# What was your favorite book(s)/Author..if you know...to read as a kid?



## Jace (Jan 31, 2022)

Every week we'd go to the local library..and I'd "stock up" on Nancy Drew mystery (s).
Still like mysteries or thriller (s) "to this day".
Too many favorite (s) to say.

.


----------



## Pappy (Jan 31, 2022)

Mine was a fellow named Pease. Can’t recall first name. The school library carried a series of his books on the old sea life aboard ships.


----------



## bingo (Jan 31, 2022)

huckleberryfinn....


----------



## JustinCase (Jan 31, 2022)

Early adulthood, John D McDonald & Mark Twain.  Black Beauty was 1st book read cover 2 cover.


----------



## Chet (Jan 31, 2022)

If you can call someone in high school a kid, my favorite book was called "Pigs Is Pigs". It was the book in the school library with the least amount of pages, and everyone read it when it was time for a book report.


----------



## Pepper (Jan 31, 2022)

The All of a Kind Family was a series of children's books by Sydney Taylor.  It was about 5 Jewish sisters growing up on the Lower East Side of NYC at the turn of last century.  My mother read this to me till her voice wore out.  She also read comic books to me, Little Lulu being my all time favorite.  I have a major collection of these, by Marjorie Henderson Buell "Marge"  Have a collection of original Nancy Drews by the series of authors all named Carolyn Keene.

In third grade I read my older sister's book Johnny Tremain by Esther Forbes and loved that too.  It's about a teenage boy during the American Revolution.  Disney came out with his movie the same year and I was very excited to see what I had read.


----------



## officerripley (Jan 31, 2022)

Although I read all the time, I don't remember liking or being impressed by anything much 'till I discovered T_he Lord of the Rings_ when in my teens. Nowadays I don't enjoy fantasy very much but back then, the _LOTR_ helped me to escape when I needed it.


----------



## Della (Jan 31, 2022)

We went to the library in Charleston WV once a month.  It was like a fairyland, the library was housed in the old capital building with a domed ceiling, the children's library was on the second floor where you could look down from the landing and up at the dome till you were dizzy.  There was a marvelous huge doll house all fitted out with handmade Victorian furniture.  I could have looked at it all day.   Our mother would sometimes drop us off there for hours and we never got bored.  

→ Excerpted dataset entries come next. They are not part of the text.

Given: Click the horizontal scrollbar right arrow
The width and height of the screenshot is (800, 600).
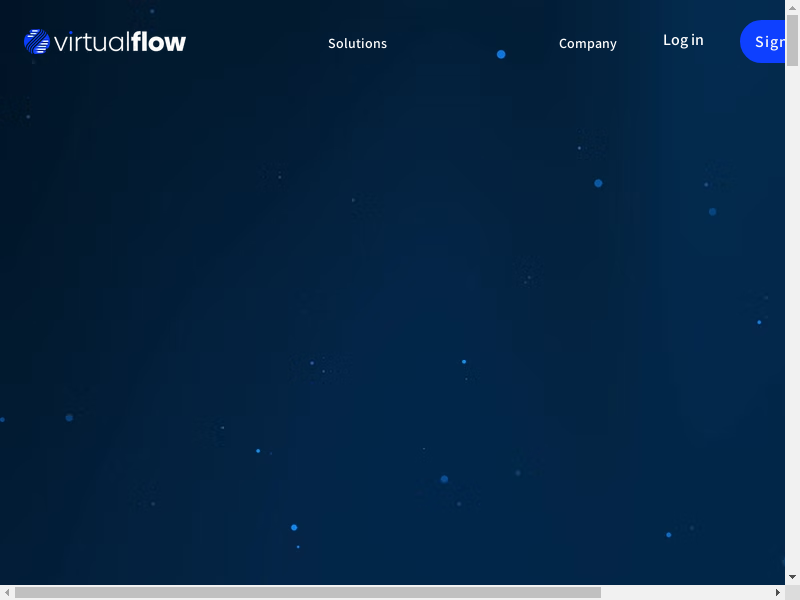Looking at the screenshot, I should [777, 592].
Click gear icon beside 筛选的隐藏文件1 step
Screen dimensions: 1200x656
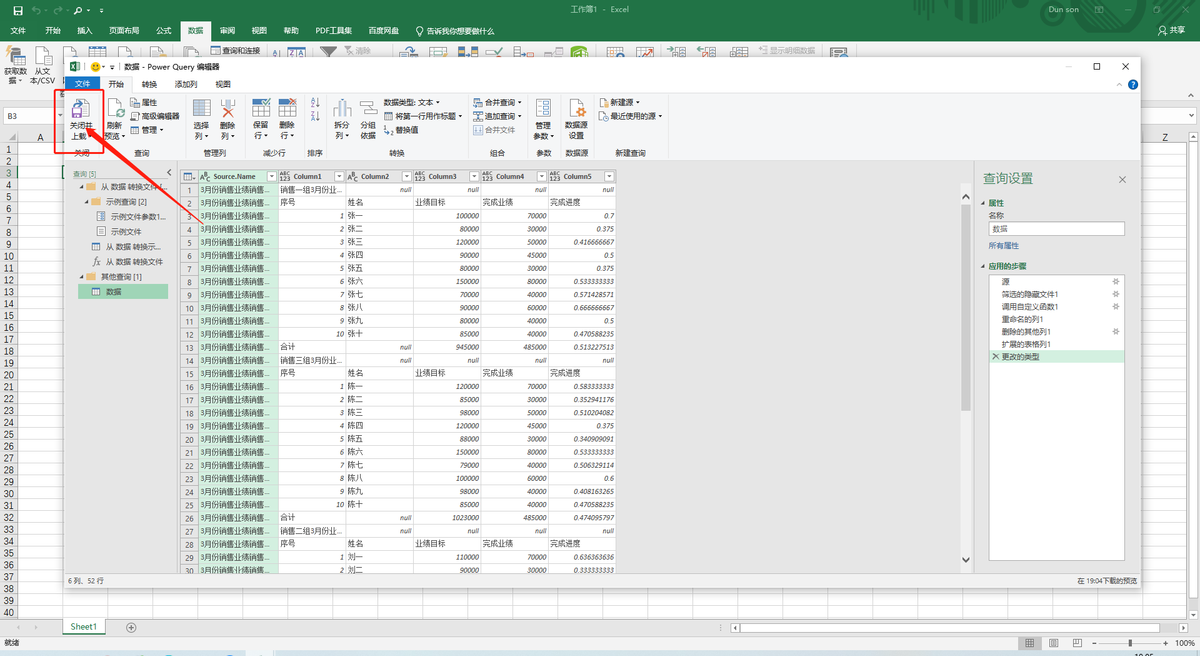click(1116, 295)
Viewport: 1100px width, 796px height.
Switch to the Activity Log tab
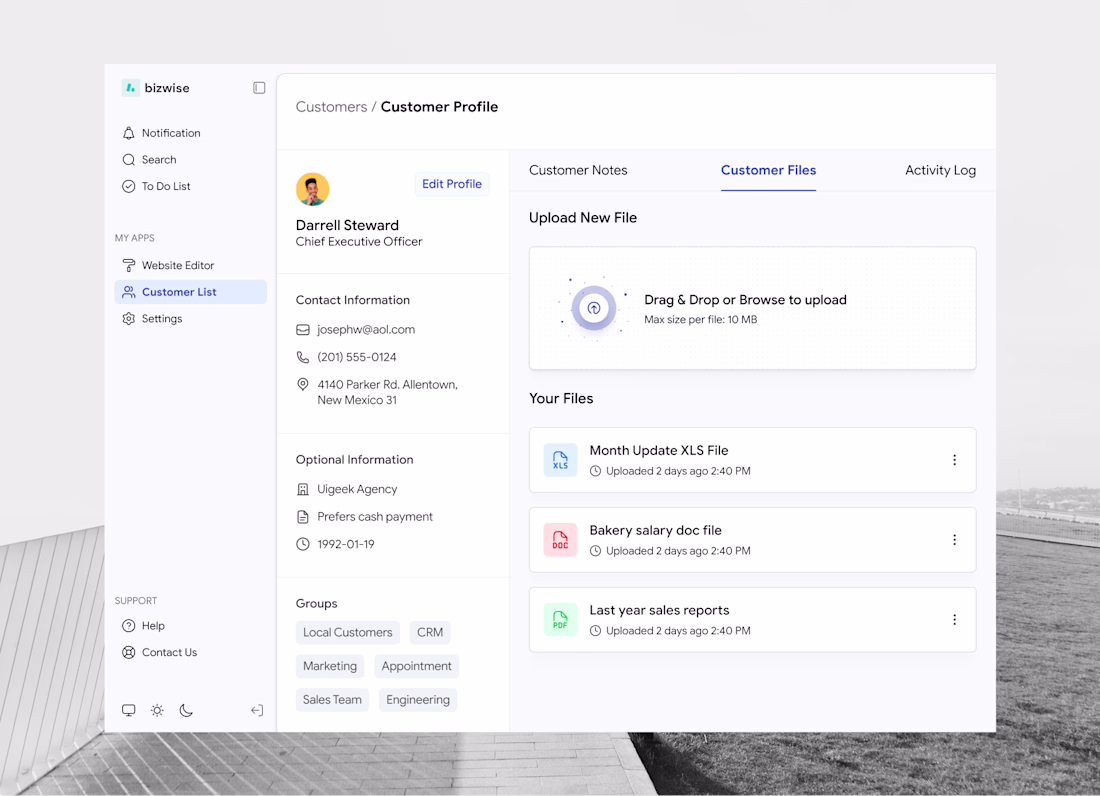coord(940,170)
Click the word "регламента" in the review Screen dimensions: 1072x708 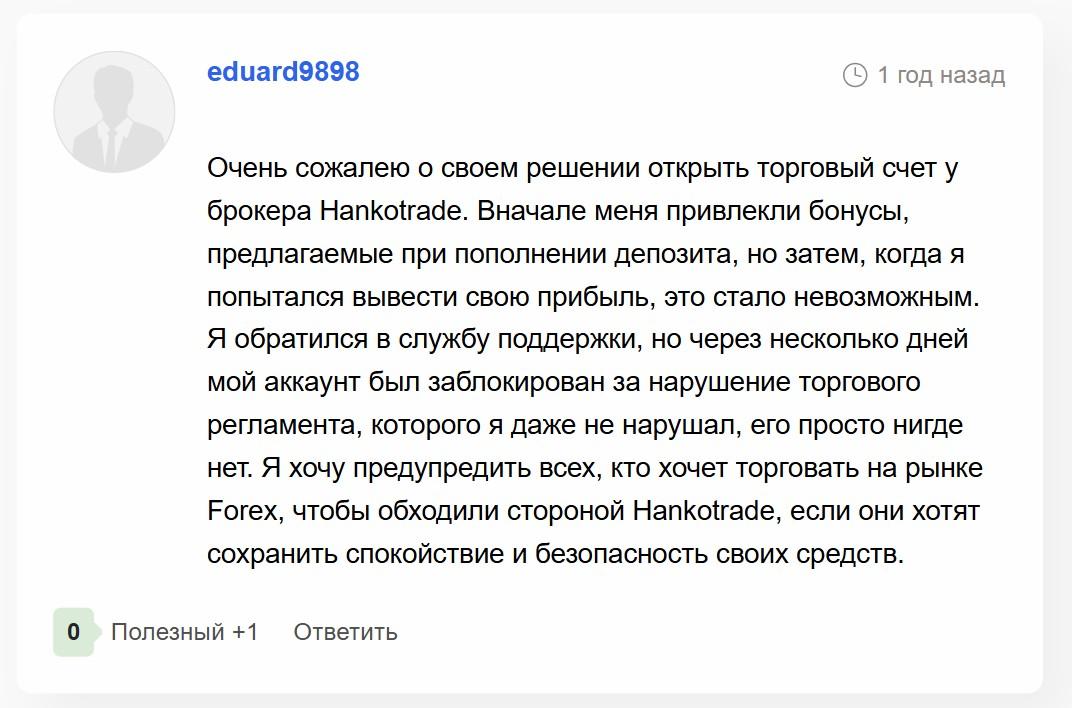[x=283, y=426]
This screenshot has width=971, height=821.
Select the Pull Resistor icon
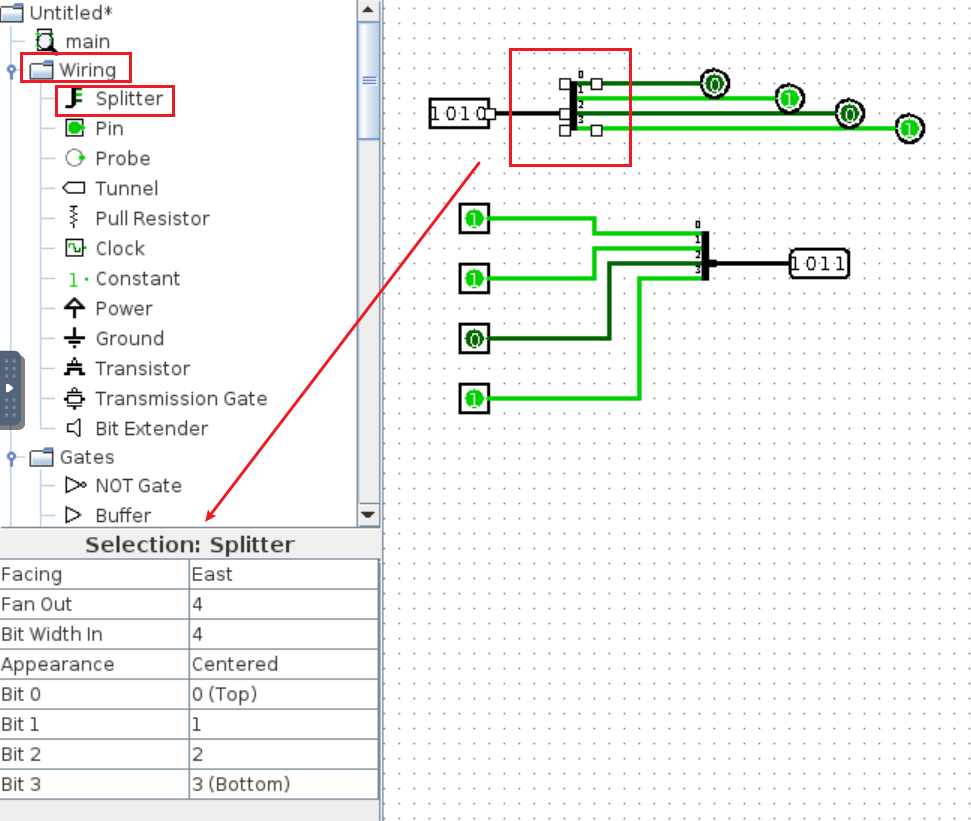75,218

I read hundreds of books from that library and the only one I can remember is_ Pippi Longstocking.  _


----------



## jujube (Jan 31, 2022)

"A Tree Grows in Brooklyn "


----------



## Snow74 (Jan 31, 2022)

I read lots of Nancy Drew and the Hardy Boys and of course loads of French books that i will not name...the book that stayed the most with me was Little Women....


----------



## Purwell (Jan 31, 2022)

The Wind In The Willows.


----------



## Rah-Rah (Jan 31, 2022)

As a really young child, I would say The Lorax by Dr. Seuss and Fantastic Mr. Fox by Roald Dahl. As I got a little older the books I loved were Bridge to Terabithia by Katherine Paterson and Tuck Everlasting by Natalie Babbitt.


----------



## hollydolly (Jan 31, 2022)

I never owned a book as child, none were ever bought or given to me, but I was an avid reader, so I used the school and the public library often...I actually would read pretty much anything I could get my hands on... One favourite that I remember all these years on was Rebecca of Sunnybrook Farm... by Douglas Wiggin

Enid Blyton was a great favourite too....


----------



## Gaer (Jan 31, 2022)

Very little, 3-4-5, it was Childcraft books and "the Lillle Engine that could", any stories about cute little ducks, Cinderella, Snow White, "The Little Match Girl".
I was absolutely fascinated by Margaret Ely Webb, the artist for children's books in the 1930's!  I used to study her designs and thought her GENIUS! (She illustrated in the Childcraft books)


----------



## Aunt Bea (Jan 31, 2022)

The Little House books by Laura Ingalls Wilder.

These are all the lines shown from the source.